Simon Vaughan, 31, a former corporal in the British Army, was left with brain damage and physically impaired when his patrol vehicle was struck by a roadside bomb in Helmand province.
The "grievous and near-fatal injuries" he suffered in the blast left him needing round-the-clock care from his former wife, Donna, 32, mother and professionals.

As the soldier convalesced the couple paid £295,000 for a home in Newport, Shropshire, before knocking it down and paying a further £300,000 to build a new home tailored to Mr Vaughan's needs.

But when their relationship broke down in February 2013 the couple were left in a bitter dispute over how the wounded soldier's compensation and insurance payments should be shared, running up legal bills totalling more than £110,000.

The case raised questions over how the Ministry of Defence supported injured veterans who are faced with handling large sums of money intended to pay for long term care.

District Judge Richard Chapman, sitting at Telford Family court, considered the needs of the veteran's ex-wife, but ruled that the modified home should be handed over to the veteran.
He said: "The situation that this family finds itself in is a tragedy."

He said the couple "had their lived turned upside down as a consequence of the injuries suffered by Simon while serving his country on December 8 2008".

Mr Vaughan joined the Army in 2001 and the couple wed the following year.

He completed tours of Iraq in 2003 and was stationed to Northern Ireland in April 2005.

He rose through the ranks before being promoted to corporal just months before the fateful Afghan tour.

Between July 2009 and the end of 2012 Mr Vaughan won over £1 million in compensation, including £570,000 under the Armed Forces Compensation Scheme and nearly £40,000 in other Army payments.

Two "personal accident policies" made up just under £400,000 of the award.

However Mr Vaughan was in "no position" to lead the decisions on how the money was spent and his wife took control, the judge said.

The couple moved then from their "modest" home in Telford, Shropshire, to Newport where they built the new home.

The judge said: "The facts of this case are that just over £1,000,000 became available to Simon of which £295,000 has been used to purchase Pinewood, some £300,000 has been used to demolish the original property and to build in its place a suitable home for Simon and just over £200,000 remains in a cash fund."

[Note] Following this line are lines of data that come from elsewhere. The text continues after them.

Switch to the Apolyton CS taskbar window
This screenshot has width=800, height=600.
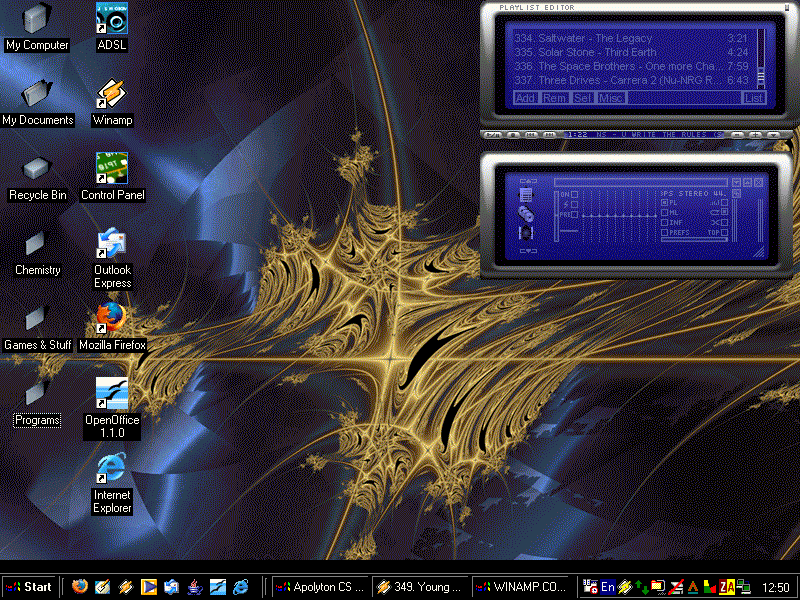pyautogui.click(x=319, y=587)
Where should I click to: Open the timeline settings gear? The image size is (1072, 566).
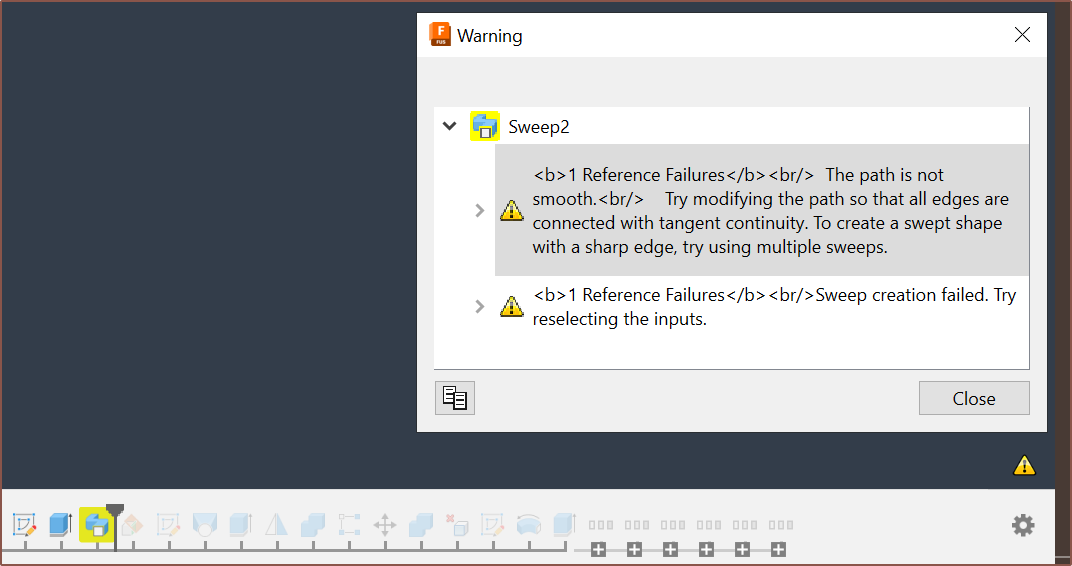pyautogui.click(x=1023, y=525)
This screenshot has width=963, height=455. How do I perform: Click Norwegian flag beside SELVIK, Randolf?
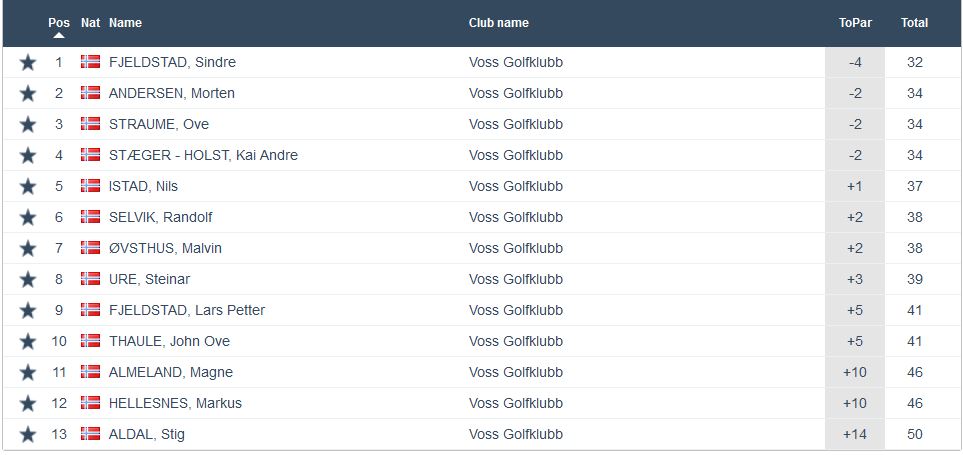[x=90, y=217]
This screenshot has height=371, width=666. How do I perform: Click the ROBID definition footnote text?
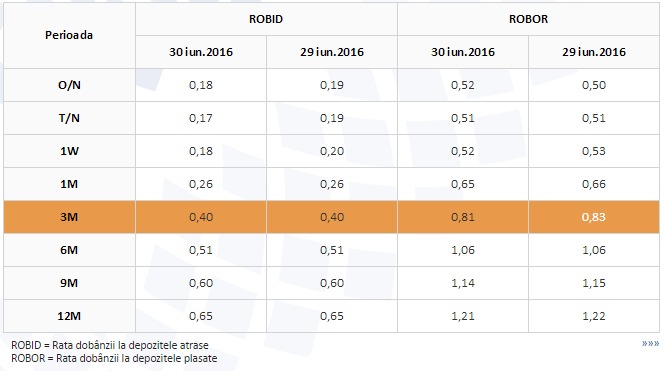(x=110, y=345)
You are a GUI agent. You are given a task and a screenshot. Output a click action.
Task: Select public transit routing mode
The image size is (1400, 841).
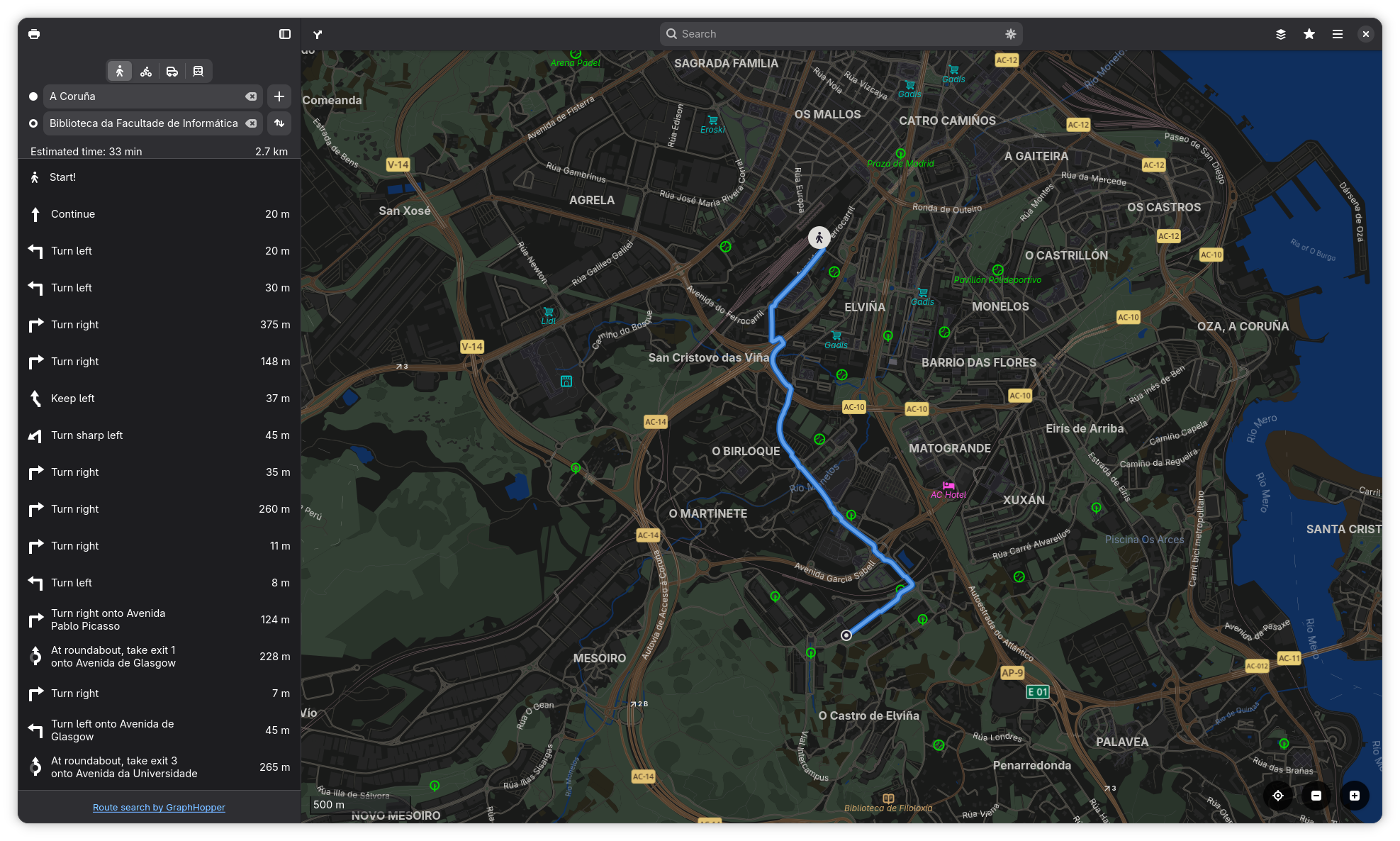click(x=198, y=71)
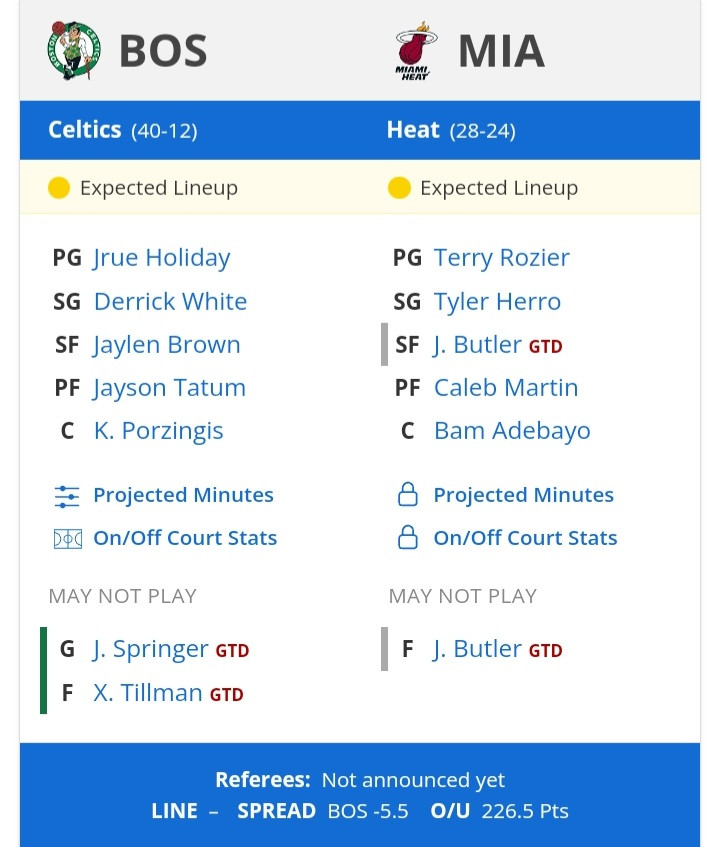Image resolution: width=720 pixels, height=847 pixels.
Task: Click the J. Butler GTD starting SF entry
Action: 497,345
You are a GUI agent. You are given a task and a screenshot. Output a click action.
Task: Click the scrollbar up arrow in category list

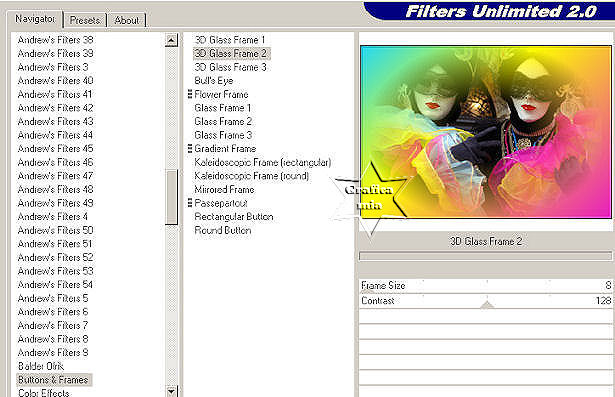tap(171, 40)
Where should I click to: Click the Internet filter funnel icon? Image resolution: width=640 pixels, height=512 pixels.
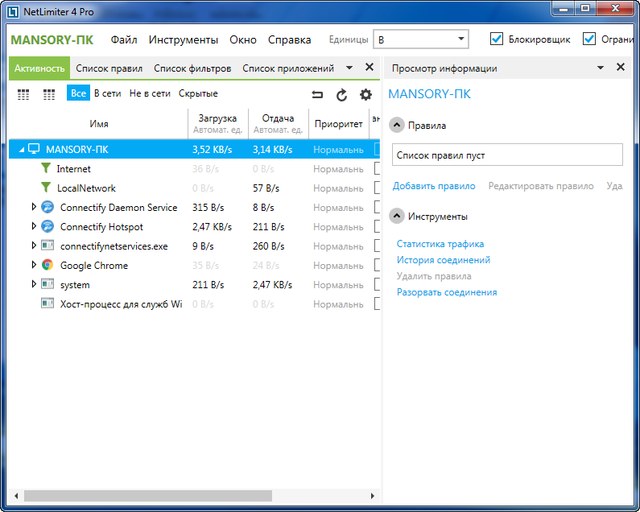click(x=45, y=169)
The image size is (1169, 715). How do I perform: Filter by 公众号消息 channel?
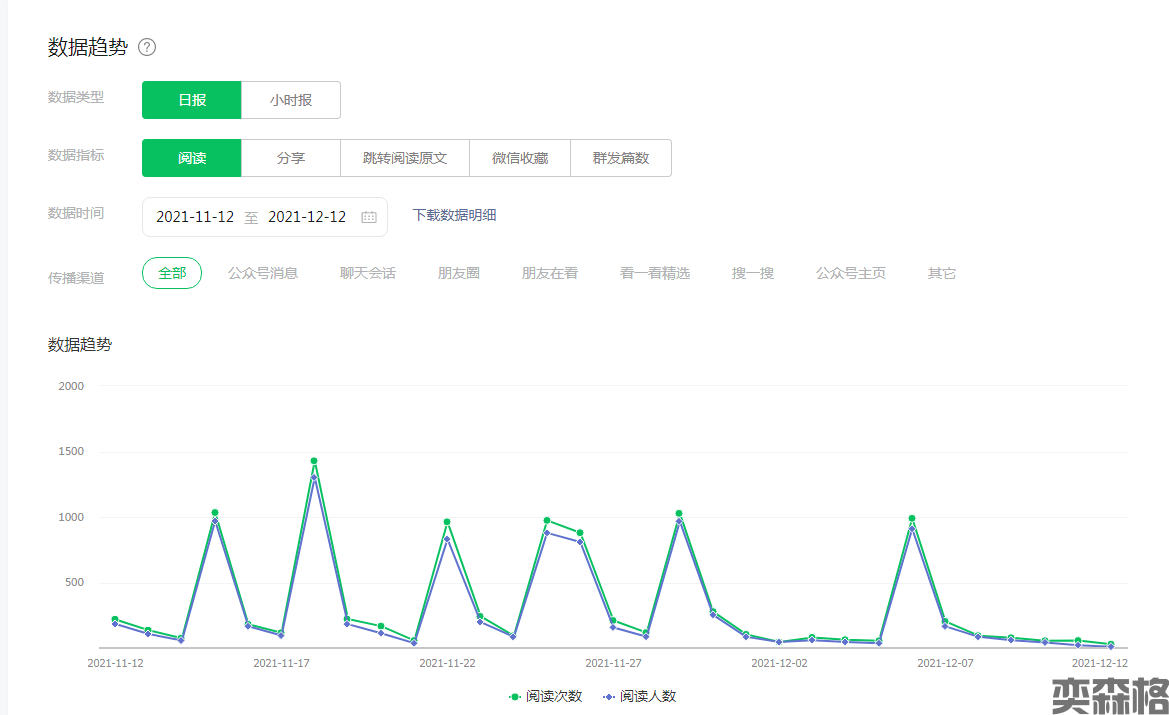(x=263, y=273)
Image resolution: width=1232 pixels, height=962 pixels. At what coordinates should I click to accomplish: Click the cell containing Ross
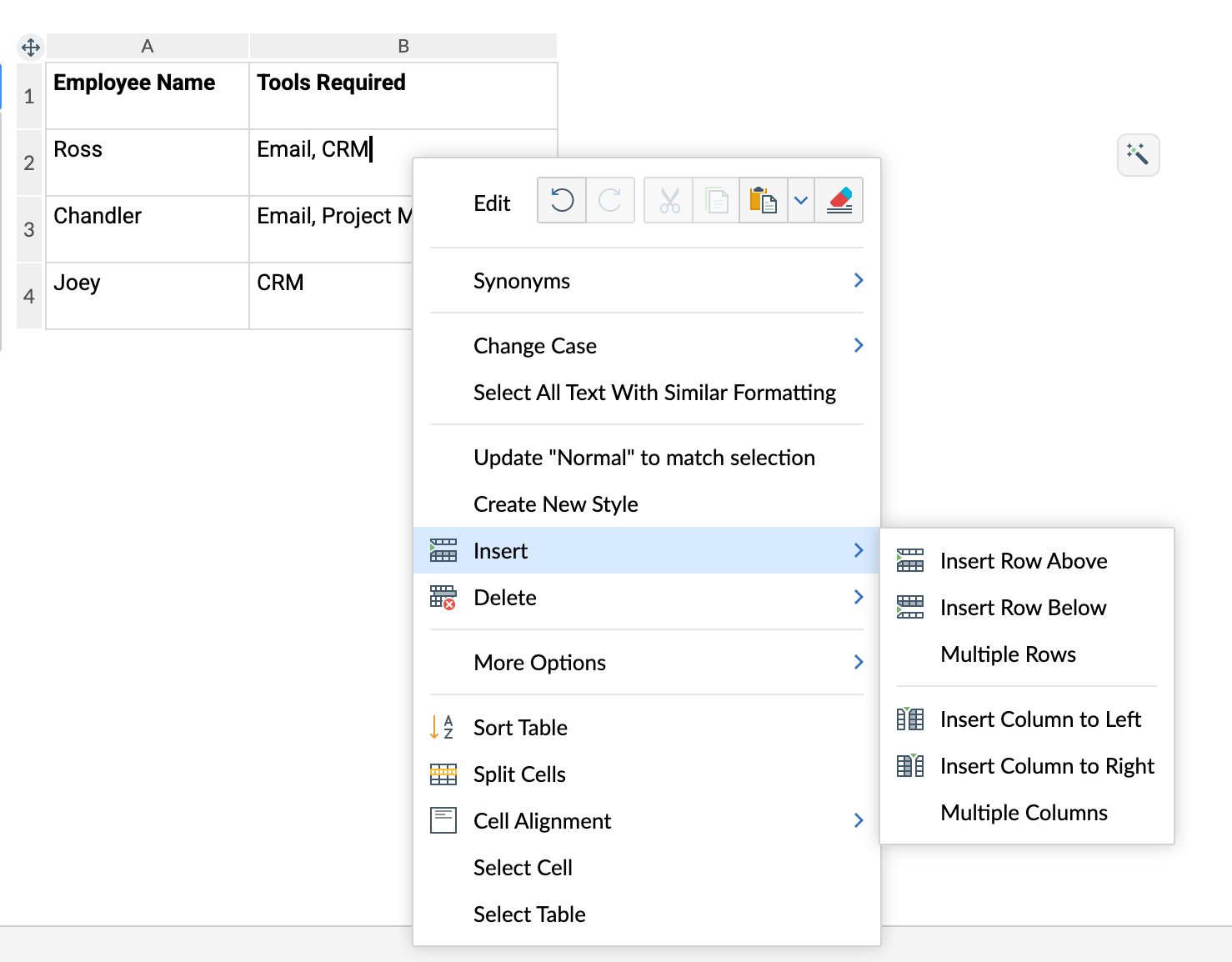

Despite the huge expenditure the bungalow was yet to be granted a certificate from building regulators and the judge ordered £20,000 be paid to the veteran to bring it up to standard.

He also ruled Mrs Vaughan be paid £1,500 a month in maintenance, while her legal fees of £84,163 and the veteran's £28,615 bill be paid from the remaining funds.

The judge commented that how the MoD supported injured veterans in receipt of large compensation was not a matter for him and the court was only concerned with "financial arrangements of the parties in accordance with legal principles."